(Data records)
"""

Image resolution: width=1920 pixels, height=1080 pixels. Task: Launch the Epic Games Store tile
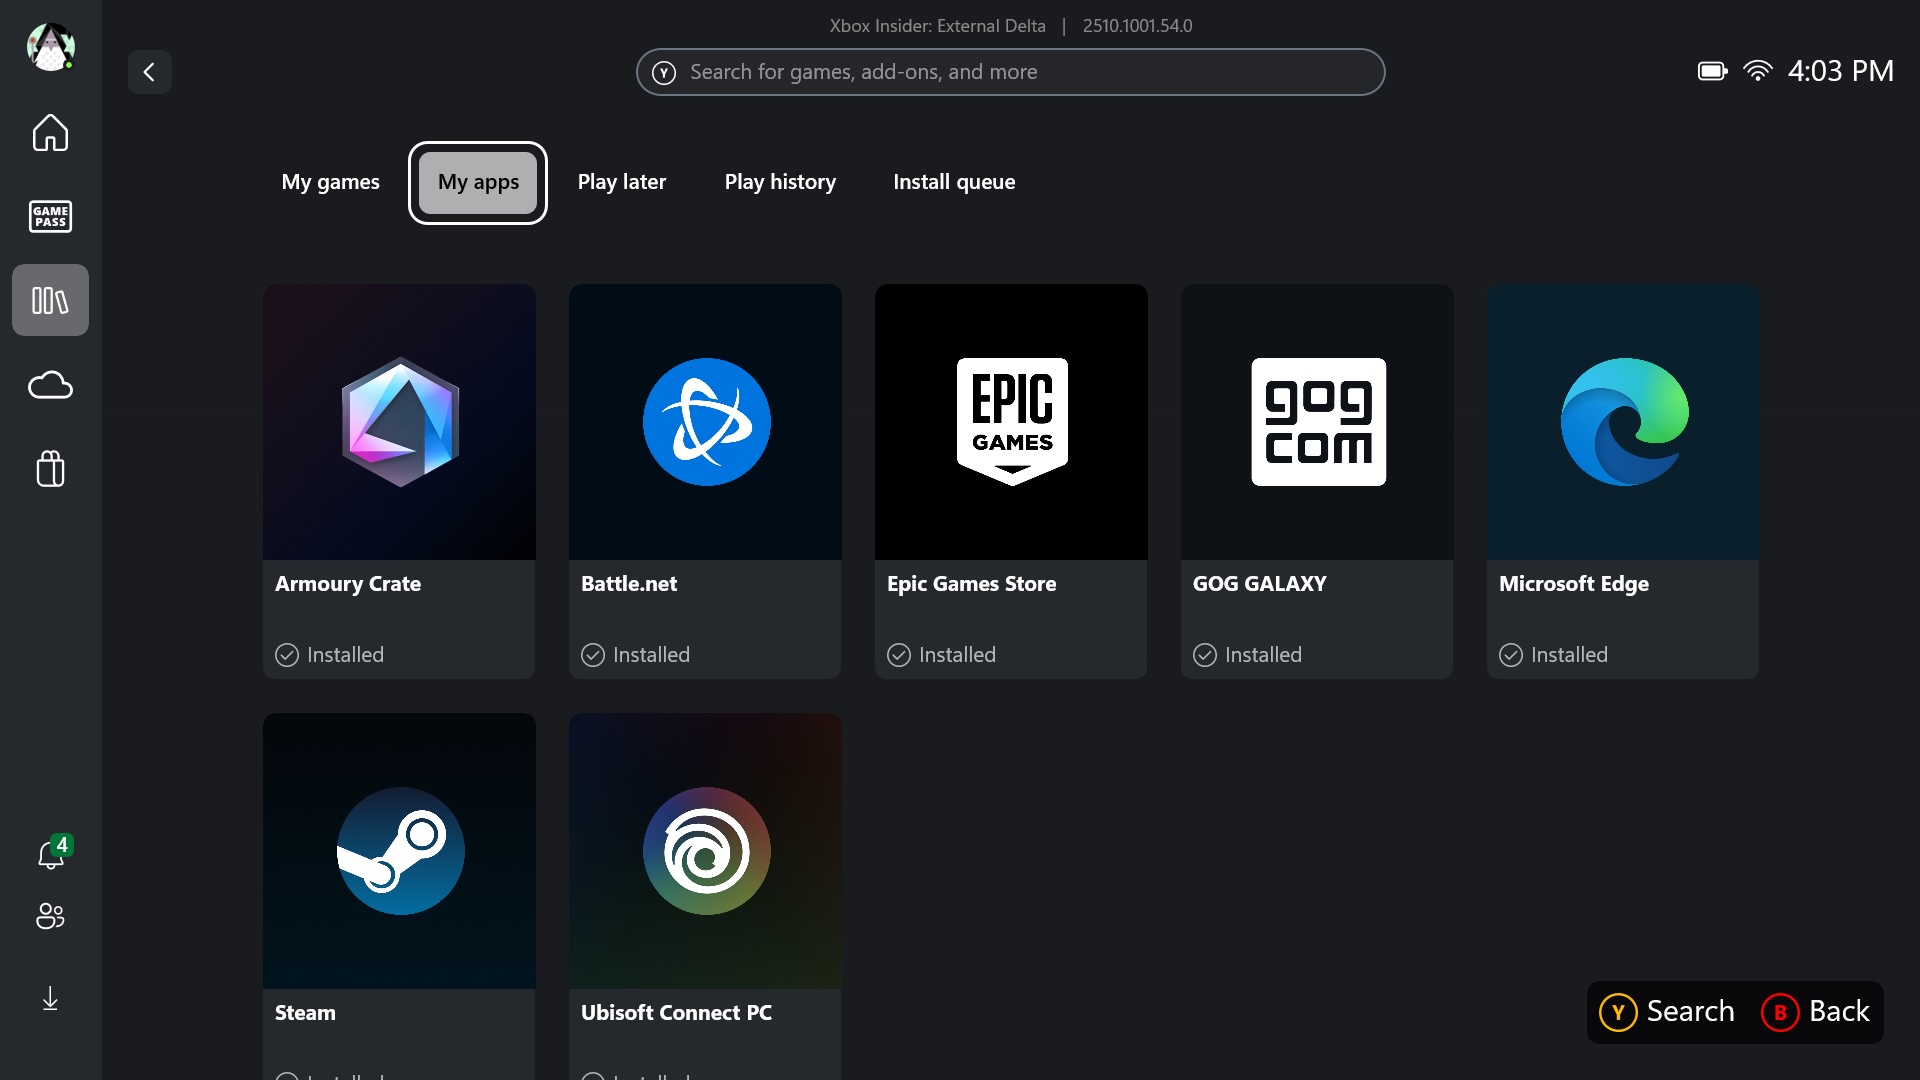click(1011, 480)
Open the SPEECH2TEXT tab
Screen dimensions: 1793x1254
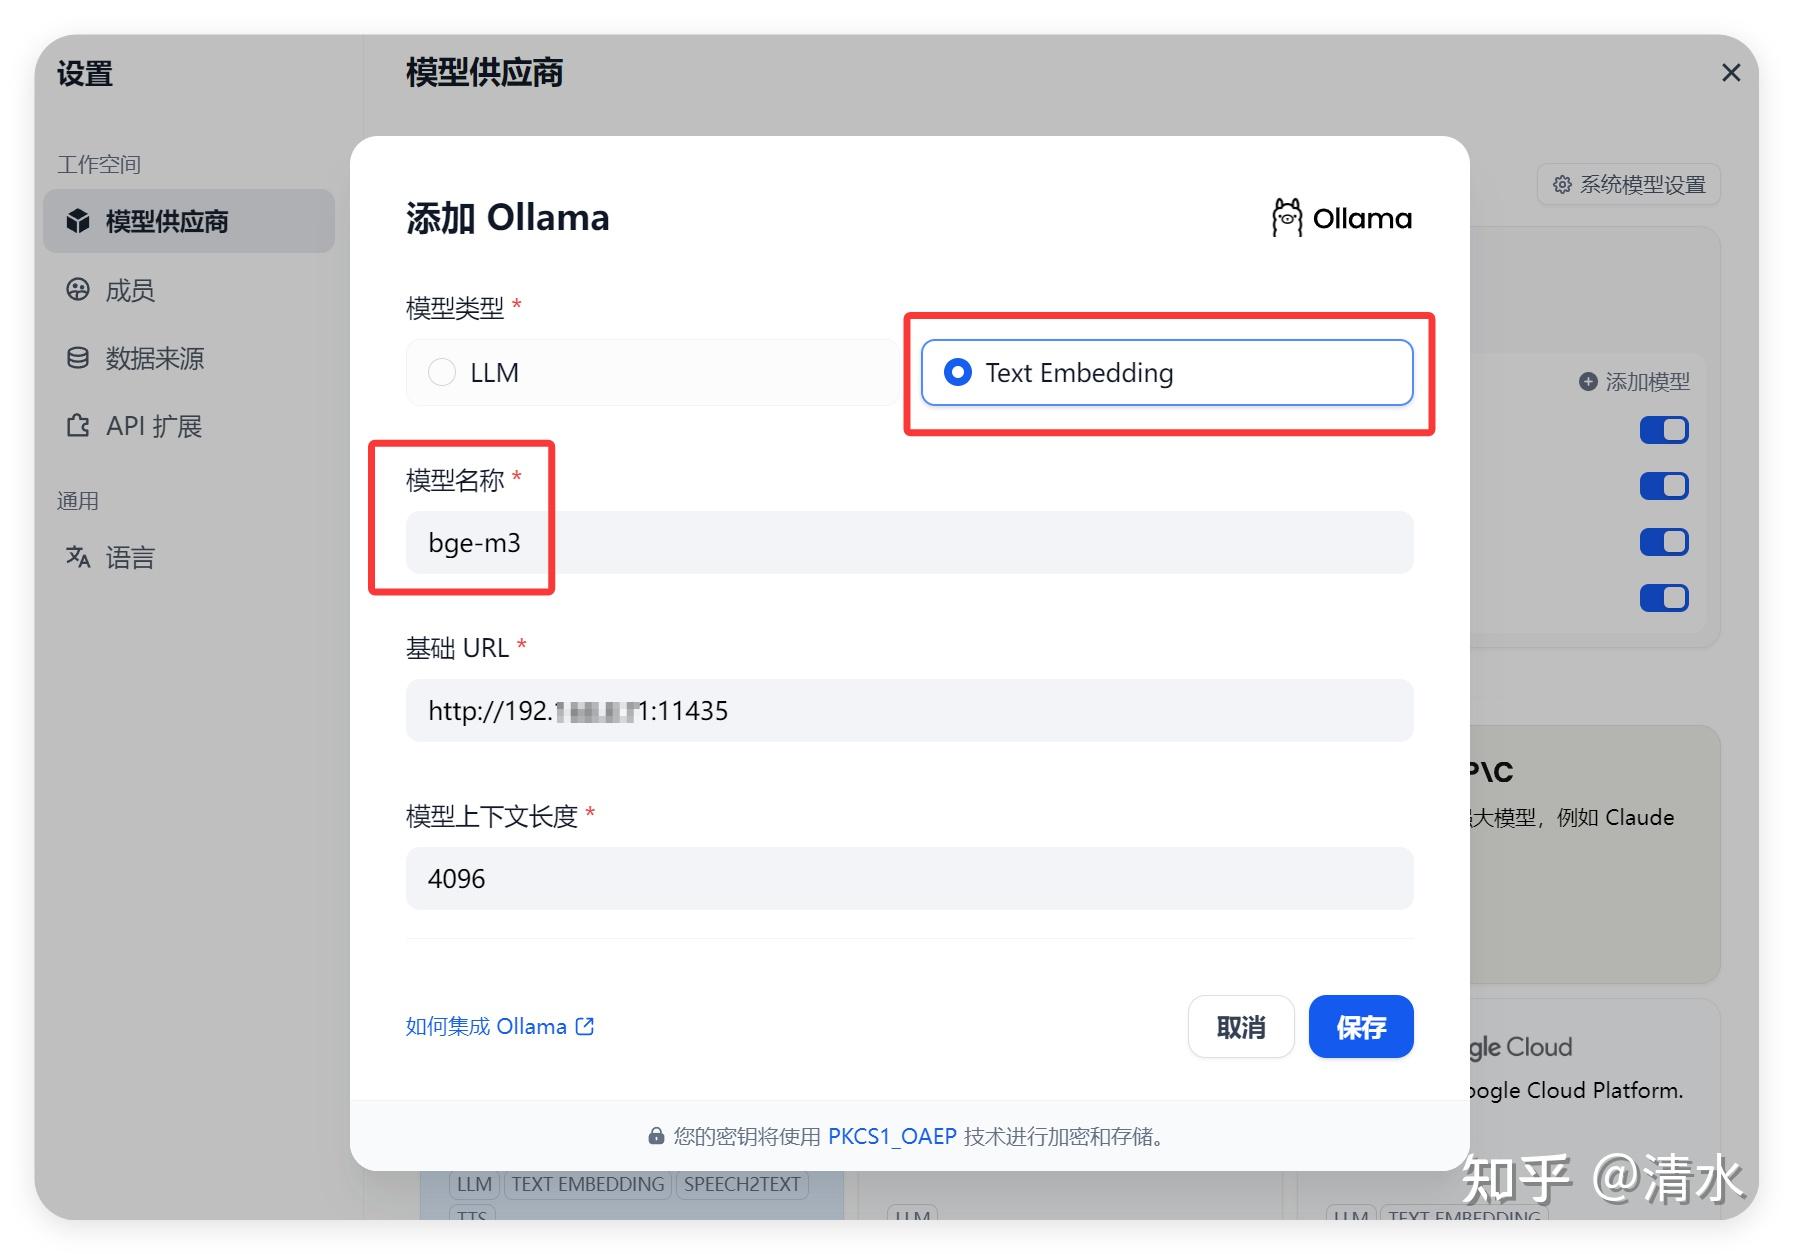click(x=742, y=1183)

"""

PROBLEM STATEMENT: Only the lines from the one holding "Open the SPEECH2TEXT tab" through the end of the records belong in the answer, copied exactly and without pictures.

EXERCISE RESULT:
Open the SPEECH2TEXT tab
Screen dimensions: 1793x1254
click(x=742, y=1183)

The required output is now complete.